Not to be confused with the Reverend Paul Cuffee (1754-1812), who is honored on the liturgical Calendar of the Episcopal Church (USA).
Paul Cuffee or Paul Cuffe (January 17, 1759 – September 7, 1817) was a Quaker businessman, sea captain, patriot, and abolitionist. He was of Aquinnah Wampanoag and Ashanti descent and helped colonize Sierra Leone. Cuffe built a lucrative shipping empire and established the first racially integrated school in Westport, Massachusetts.
A devout Christian, Cuffee often preached and spoke at the Sunday services at the multi-racial Society of Friends meeting house in Westport, Massachusetts. In 1813, he donated most of the money to build a new meeting house. He became involved in the British effort to resettle freed slaves, many of whom had moved from the US to Nova Scotia after the American Revolution, to the fledgling colony of Sierra Leone. Cuffe helped establish The Friendly Society of Sierra Leone, which provided financial support for the colony.
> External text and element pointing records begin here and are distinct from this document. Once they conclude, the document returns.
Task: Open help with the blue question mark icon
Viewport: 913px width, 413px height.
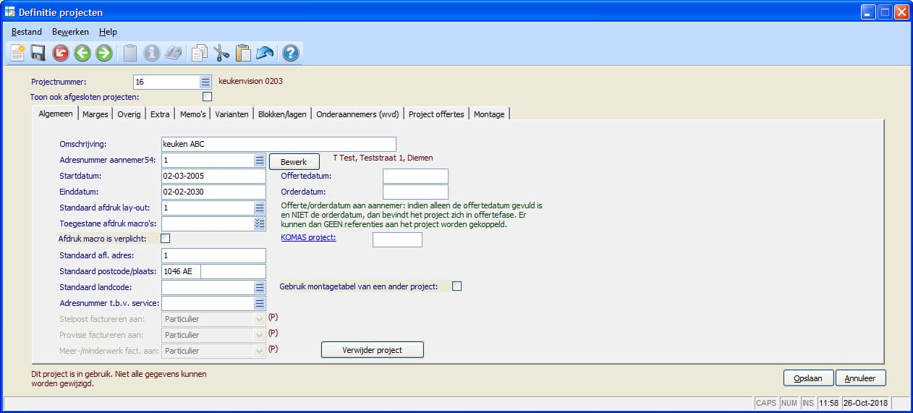Action: [x=290, y=52]
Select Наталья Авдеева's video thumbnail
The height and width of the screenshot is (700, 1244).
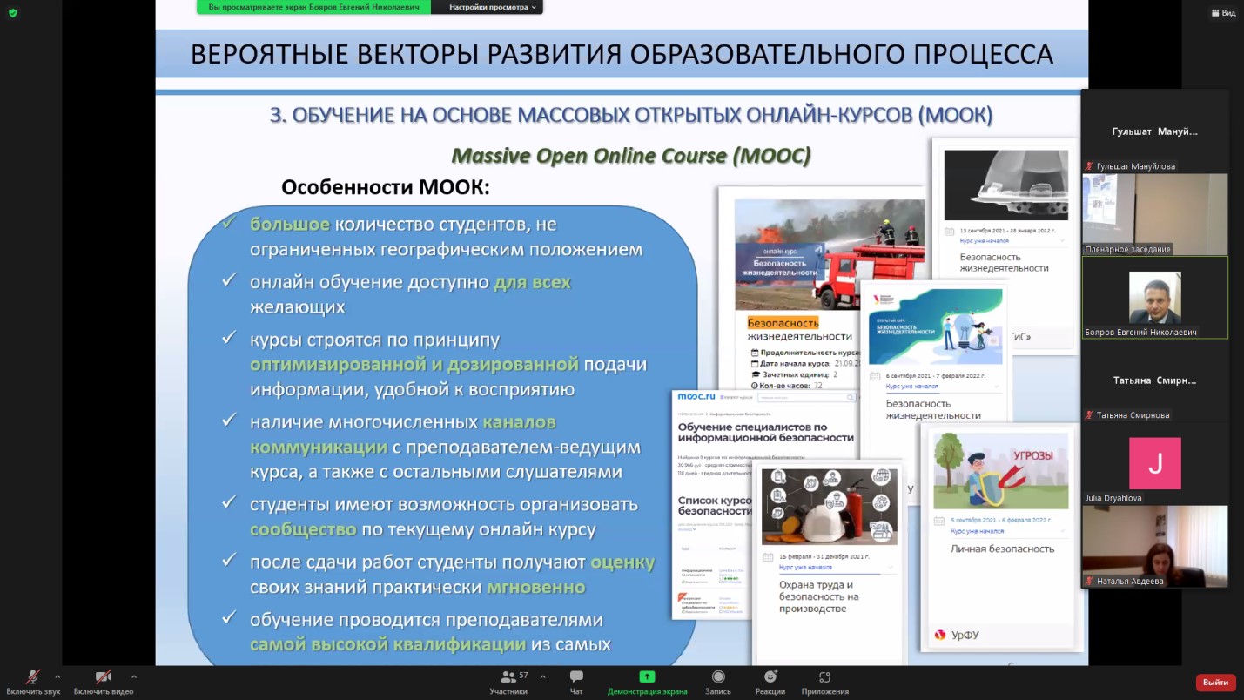click(x=1154, y=546)
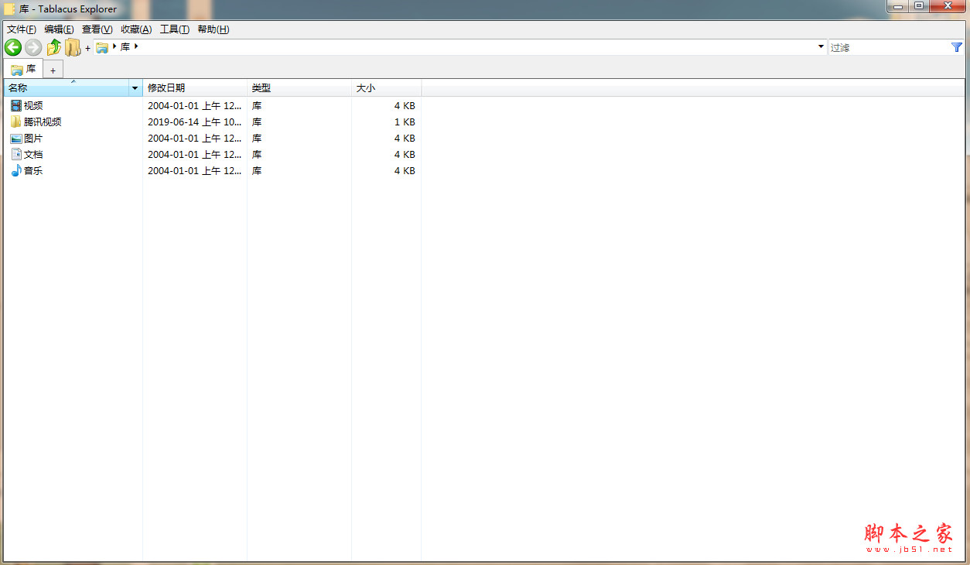Open the address bar history dropdown arrow
This screenshot has height=565, width=970.
821,46
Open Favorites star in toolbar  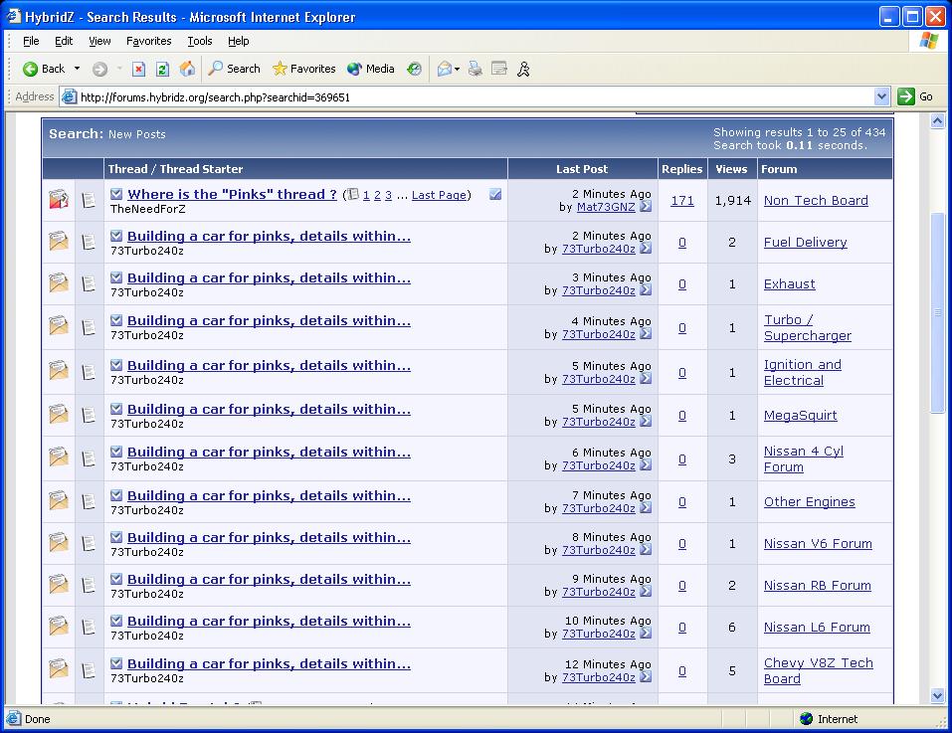tap(303, 69)
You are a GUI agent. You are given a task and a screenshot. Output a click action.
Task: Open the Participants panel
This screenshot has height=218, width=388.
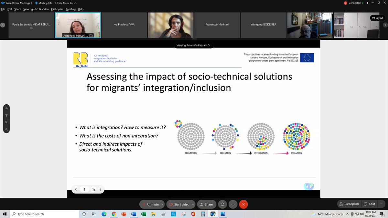[349, 204]
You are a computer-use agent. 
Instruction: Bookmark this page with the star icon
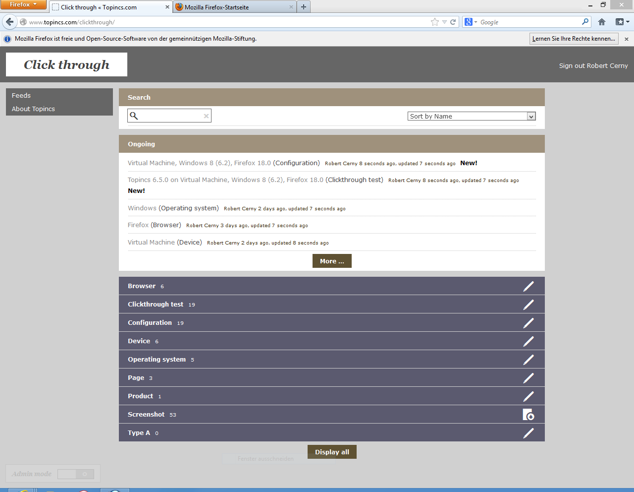[434, 22]
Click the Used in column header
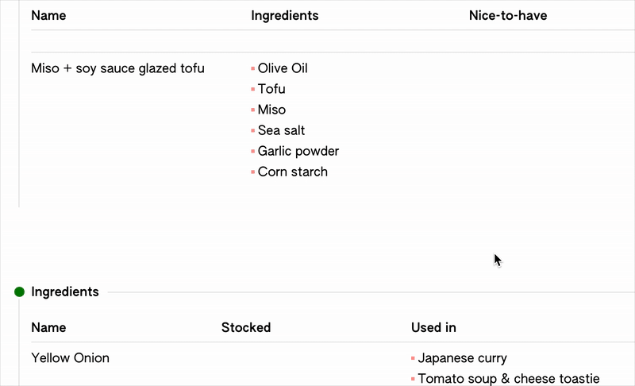 pyautogui.click(x=433, y=327)
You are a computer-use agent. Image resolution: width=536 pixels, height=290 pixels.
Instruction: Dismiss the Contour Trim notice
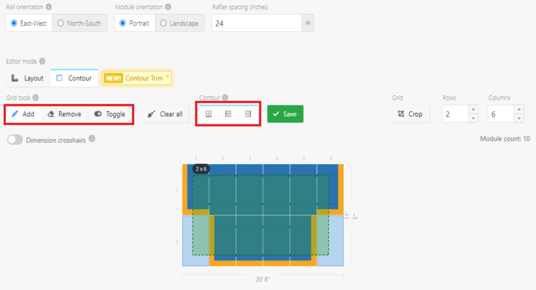point(168,77)
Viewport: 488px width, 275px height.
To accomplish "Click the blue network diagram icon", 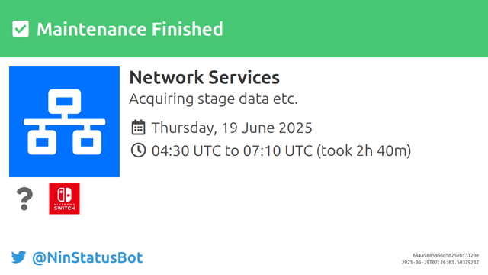I will 64,121.
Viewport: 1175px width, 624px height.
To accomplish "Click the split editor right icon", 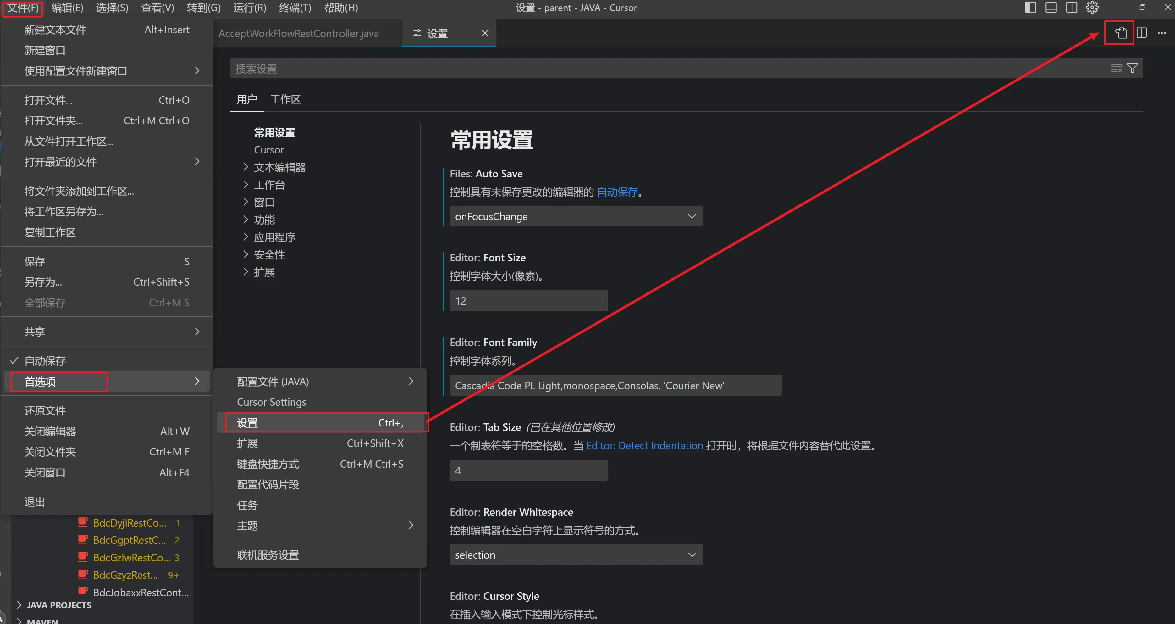I will point(1142,33).
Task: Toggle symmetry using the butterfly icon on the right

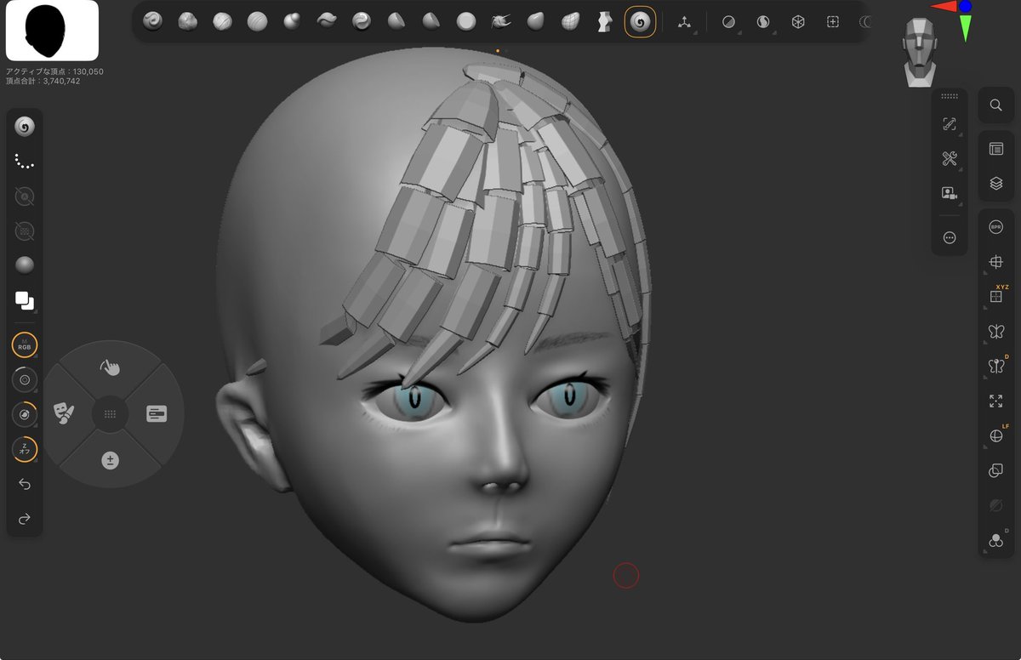Action: pyautogui.click(x=995, y=332)
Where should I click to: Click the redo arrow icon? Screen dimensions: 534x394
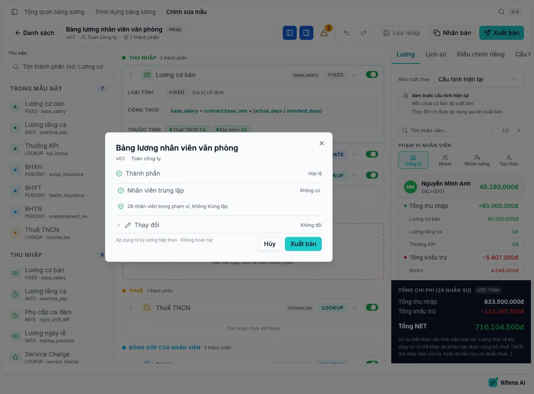363,33
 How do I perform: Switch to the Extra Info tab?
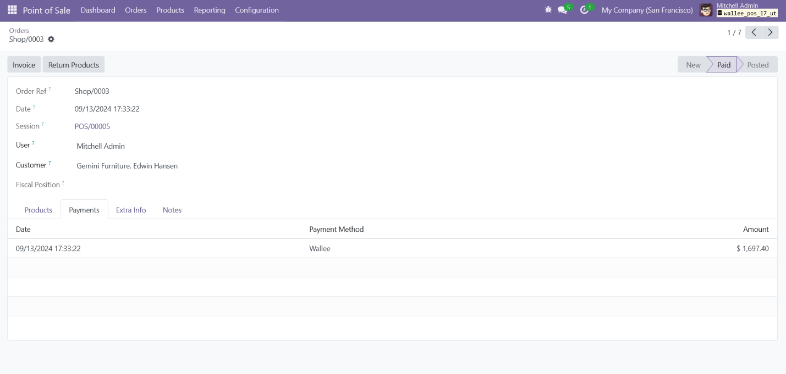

The future mariner Paul Cuffee was born on January 17, 1759, during the French and Indian War, on Cuttyhunk Island, Massachusetts. He was the youngest son of Kofi or Cuffee Slocum and Ruth Moses. Paul"s father, Kofi, was a member of the Ashanti ethnic-group from Ashanti. Kofi had been captured at age ten and brought as a slave to the British colony of Massachusetts. His owner, John Slocum, could not reconcile slave ownership with his own Quaker values and gave Kofi his freedom in the mid-1740s. Kofi took the name Cuffee Slocum and, in 1746, he married Ruth Moses. Ruth was a Native American member of the Wampanoag Nation on Martha"s Vineyard. Cuffee Slocum worked as a skilled carpenter, farmer and fisherman and taught himself to read and write. He worked diligently to earn enough money to buy a home and in 1766 bought a 116-acre (0.47 km2) farm in nearby Dartmouth, Massachusetts. The couple would raise ten children together, of which Paul was the seventh in line.